Triplet codons also wreak havoc in other neurodegenerative diseases, such as CAG (cytosine-adenine-guanine), which repeats itself out of control in Huntington's chorea.

"The inheritance pattern of myotonic dystrophy," Thornton pointed out, "is autosomal dominant with a few twists. The twists are that the severity of the disease gets worse in successive generations. A particularly severe form that is often fatal in infants - about 10 percent of myotonic dystrophies - is transmitted only by mothers. This probably relates to differences in the dynamics of the triplet repeat instability in spermatogenesis as compared to oogenesis.

"The mutation," he explained, "is an unstable expansion of CTG repeats, and that instability usually leads to lengthening of the repeat sequence when the mutation is transmitted from one family generation to the next. But the magnitude of that lengthening is somewhat different for generating sperm than it is for generating an ovum."

More than a dozen attempts by scientists the world over to create a transgenic mouse that could faithfully mimic myotonic dystrophy have failed to reproduce the typical muscle manifestations.
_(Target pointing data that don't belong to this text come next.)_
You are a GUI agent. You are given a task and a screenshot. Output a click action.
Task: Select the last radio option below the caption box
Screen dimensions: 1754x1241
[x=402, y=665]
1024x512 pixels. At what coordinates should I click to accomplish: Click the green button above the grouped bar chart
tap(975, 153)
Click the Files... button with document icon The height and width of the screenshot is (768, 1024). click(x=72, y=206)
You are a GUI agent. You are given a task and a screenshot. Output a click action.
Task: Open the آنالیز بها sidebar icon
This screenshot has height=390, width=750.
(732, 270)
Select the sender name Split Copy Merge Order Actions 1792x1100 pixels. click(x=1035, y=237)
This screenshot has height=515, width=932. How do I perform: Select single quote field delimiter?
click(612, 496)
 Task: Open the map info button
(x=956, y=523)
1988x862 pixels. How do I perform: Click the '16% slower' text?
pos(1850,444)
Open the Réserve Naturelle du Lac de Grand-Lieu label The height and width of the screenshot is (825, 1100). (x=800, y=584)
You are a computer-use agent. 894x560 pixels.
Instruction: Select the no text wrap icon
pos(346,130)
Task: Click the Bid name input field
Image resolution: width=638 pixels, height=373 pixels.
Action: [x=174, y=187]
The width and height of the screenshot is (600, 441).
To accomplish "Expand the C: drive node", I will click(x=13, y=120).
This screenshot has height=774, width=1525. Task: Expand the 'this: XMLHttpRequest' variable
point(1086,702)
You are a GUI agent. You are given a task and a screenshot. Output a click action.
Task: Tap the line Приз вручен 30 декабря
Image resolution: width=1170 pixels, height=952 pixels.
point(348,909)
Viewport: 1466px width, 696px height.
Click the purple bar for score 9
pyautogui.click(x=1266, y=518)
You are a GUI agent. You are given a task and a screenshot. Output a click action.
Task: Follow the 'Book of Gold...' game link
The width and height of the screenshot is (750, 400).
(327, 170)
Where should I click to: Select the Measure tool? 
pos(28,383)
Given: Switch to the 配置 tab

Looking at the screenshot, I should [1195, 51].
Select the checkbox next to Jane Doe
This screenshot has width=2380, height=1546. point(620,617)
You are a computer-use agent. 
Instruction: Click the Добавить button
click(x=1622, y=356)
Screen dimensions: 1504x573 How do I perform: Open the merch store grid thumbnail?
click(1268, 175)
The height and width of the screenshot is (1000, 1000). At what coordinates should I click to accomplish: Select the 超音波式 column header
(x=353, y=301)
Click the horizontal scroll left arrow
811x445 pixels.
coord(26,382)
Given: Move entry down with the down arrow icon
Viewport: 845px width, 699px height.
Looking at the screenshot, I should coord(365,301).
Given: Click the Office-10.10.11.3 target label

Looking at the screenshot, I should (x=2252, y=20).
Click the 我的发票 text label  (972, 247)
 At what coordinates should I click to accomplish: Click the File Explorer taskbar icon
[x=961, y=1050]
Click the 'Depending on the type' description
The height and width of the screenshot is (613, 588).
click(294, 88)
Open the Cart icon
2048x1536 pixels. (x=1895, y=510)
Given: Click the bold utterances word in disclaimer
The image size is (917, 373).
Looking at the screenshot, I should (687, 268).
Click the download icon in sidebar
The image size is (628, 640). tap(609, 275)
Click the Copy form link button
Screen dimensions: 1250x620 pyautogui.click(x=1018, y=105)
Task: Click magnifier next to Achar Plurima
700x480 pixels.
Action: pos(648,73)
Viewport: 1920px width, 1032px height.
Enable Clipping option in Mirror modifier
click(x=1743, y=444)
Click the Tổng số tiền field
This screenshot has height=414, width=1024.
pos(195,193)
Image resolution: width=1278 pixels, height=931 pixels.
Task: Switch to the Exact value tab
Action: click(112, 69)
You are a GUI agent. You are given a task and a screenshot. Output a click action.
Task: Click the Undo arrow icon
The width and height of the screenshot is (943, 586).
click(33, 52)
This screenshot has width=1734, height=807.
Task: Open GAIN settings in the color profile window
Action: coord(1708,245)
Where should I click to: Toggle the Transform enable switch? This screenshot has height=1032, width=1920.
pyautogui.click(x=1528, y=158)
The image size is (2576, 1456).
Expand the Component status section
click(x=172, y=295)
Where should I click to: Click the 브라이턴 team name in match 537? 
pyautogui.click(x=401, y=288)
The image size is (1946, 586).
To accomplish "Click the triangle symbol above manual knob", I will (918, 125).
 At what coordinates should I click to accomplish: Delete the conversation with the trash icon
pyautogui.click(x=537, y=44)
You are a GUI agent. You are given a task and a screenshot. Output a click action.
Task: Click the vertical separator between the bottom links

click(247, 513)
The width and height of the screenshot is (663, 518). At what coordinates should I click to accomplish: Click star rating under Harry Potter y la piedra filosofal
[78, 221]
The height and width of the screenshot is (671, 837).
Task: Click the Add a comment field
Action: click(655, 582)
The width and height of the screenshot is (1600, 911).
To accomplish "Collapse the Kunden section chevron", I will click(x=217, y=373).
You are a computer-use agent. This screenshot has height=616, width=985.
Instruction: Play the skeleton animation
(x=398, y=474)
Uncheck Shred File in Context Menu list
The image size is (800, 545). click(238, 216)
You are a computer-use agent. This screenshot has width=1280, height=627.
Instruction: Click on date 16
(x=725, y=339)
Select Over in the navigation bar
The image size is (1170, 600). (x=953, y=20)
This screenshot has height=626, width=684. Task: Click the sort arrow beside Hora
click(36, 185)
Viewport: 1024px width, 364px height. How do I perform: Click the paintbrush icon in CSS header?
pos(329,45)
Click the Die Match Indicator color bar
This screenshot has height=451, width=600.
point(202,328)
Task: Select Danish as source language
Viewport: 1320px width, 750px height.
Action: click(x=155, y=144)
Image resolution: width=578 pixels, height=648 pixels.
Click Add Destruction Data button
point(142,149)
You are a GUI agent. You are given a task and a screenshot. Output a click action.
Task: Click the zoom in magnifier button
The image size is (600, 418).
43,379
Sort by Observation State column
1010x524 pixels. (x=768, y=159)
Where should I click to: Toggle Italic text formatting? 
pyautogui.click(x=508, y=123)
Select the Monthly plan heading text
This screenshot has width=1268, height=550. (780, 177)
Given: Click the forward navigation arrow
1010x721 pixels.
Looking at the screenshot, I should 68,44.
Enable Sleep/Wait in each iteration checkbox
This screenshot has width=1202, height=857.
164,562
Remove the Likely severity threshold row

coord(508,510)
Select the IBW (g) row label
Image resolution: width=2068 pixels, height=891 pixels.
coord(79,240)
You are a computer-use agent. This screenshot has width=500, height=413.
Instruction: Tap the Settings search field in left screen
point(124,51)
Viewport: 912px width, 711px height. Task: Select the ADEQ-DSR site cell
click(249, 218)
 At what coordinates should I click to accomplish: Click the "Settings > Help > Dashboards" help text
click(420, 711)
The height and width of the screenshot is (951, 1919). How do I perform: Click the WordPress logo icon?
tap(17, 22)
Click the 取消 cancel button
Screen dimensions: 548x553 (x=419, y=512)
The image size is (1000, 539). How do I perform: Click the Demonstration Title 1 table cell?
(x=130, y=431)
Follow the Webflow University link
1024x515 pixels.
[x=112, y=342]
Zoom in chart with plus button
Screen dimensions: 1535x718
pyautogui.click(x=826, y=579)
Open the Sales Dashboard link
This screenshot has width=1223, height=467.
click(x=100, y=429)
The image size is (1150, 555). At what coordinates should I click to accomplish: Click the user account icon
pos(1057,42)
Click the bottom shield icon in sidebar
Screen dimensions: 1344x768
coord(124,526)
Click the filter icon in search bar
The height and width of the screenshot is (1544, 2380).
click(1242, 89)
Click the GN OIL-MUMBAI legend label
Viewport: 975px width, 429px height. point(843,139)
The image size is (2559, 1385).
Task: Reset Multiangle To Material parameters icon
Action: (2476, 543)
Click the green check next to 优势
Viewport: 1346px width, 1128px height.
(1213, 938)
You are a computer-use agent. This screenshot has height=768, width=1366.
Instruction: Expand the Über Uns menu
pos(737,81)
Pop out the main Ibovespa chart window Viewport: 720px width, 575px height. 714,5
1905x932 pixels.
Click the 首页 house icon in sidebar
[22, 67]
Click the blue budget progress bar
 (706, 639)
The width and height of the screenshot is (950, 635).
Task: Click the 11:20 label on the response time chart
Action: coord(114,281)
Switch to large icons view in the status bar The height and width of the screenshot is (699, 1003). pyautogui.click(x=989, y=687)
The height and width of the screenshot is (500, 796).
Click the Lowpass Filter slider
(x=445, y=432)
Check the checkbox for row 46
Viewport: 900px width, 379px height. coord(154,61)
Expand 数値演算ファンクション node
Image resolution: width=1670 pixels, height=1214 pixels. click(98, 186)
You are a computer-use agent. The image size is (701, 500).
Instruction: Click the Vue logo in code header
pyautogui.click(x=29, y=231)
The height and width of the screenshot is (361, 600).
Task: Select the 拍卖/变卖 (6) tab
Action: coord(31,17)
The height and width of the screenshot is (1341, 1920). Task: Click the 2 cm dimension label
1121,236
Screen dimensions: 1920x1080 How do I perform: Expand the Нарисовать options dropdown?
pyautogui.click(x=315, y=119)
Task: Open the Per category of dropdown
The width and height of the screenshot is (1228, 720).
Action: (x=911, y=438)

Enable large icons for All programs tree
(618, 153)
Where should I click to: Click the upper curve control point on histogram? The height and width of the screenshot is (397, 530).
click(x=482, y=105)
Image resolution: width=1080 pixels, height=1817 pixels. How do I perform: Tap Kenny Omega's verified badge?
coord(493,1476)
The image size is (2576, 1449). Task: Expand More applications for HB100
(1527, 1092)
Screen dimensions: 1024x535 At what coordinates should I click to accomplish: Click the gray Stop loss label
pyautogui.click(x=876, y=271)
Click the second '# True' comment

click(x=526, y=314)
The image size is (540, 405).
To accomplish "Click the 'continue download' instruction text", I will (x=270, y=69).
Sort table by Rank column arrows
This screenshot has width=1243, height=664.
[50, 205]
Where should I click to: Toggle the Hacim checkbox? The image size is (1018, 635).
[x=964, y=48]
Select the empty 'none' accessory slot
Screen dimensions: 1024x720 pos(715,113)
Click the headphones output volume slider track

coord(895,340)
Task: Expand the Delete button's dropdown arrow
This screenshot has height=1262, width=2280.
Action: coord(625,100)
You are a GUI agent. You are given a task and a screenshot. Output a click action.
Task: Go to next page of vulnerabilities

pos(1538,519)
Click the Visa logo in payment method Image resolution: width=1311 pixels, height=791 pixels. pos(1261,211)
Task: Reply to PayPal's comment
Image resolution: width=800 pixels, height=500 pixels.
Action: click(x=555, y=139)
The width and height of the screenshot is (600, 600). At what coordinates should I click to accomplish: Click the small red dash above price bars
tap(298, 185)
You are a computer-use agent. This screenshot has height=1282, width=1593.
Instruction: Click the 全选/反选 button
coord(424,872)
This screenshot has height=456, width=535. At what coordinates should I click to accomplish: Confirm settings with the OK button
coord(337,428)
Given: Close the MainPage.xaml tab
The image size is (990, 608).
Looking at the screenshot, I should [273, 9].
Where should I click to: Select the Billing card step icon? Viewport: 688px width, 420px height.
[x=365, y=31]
Here is how Thornton and his co-authors finally succeeded:

"The experiment was fairly simple," he recounted. "We began by inserting an expanded CTG repeat into a human skeletal-muscle actin gene. Then we injected that gene into fertilized mouse eggs. Some of the animals that developed from those eggs had incorporated the gene into their genome, which became highly activated in the muscle cells.

"And the RNA that gene synthesized," Thornton went on, "built up inside the cell nuclei, which led to degeneration in those muscle cells. So, in effect, we were creating a mouse model of the human disease."

The mice duly developed the muscle stiffness that marks DM, and handed the team a surprise "that may have implications for other diseases," Thornton observed. "Normally," he pointed out, "messenger RNA transmits genetic information out of the nucleus into the main parts of the cytoplasm, where its instructions are carried out. That's its only job. In these mice, it seems to stay in the nucleus, doing something entirely different that's harmful."

For Future Therapies, Prospects, Not Promises

This new animal model cleared the way for the Rochester group - and other labs sharing their new DM mice - to tackle three open questions, which they are now pursuing:

¿Why is messenger RNA that has an expanded CUG repeat (the RNA equivalent of DNA's CTG) trapped in the cell nucleus?

¿How does it affect the way that a nucleus functions?

¿How does it affect other mRNA that's been generated in the same nucleus?

Meanwhile, Thornton pointed out, "There isn't an obvious, instant therapeutic implication in this work. However, we remain hopeful that this form of muscular dystrophy will prove to be the most treatable form, because atrophy of muscles - as opposed to their destruction - is potentially reversible. And compared to most other dystrophies, in DM no, essential structural component is missing."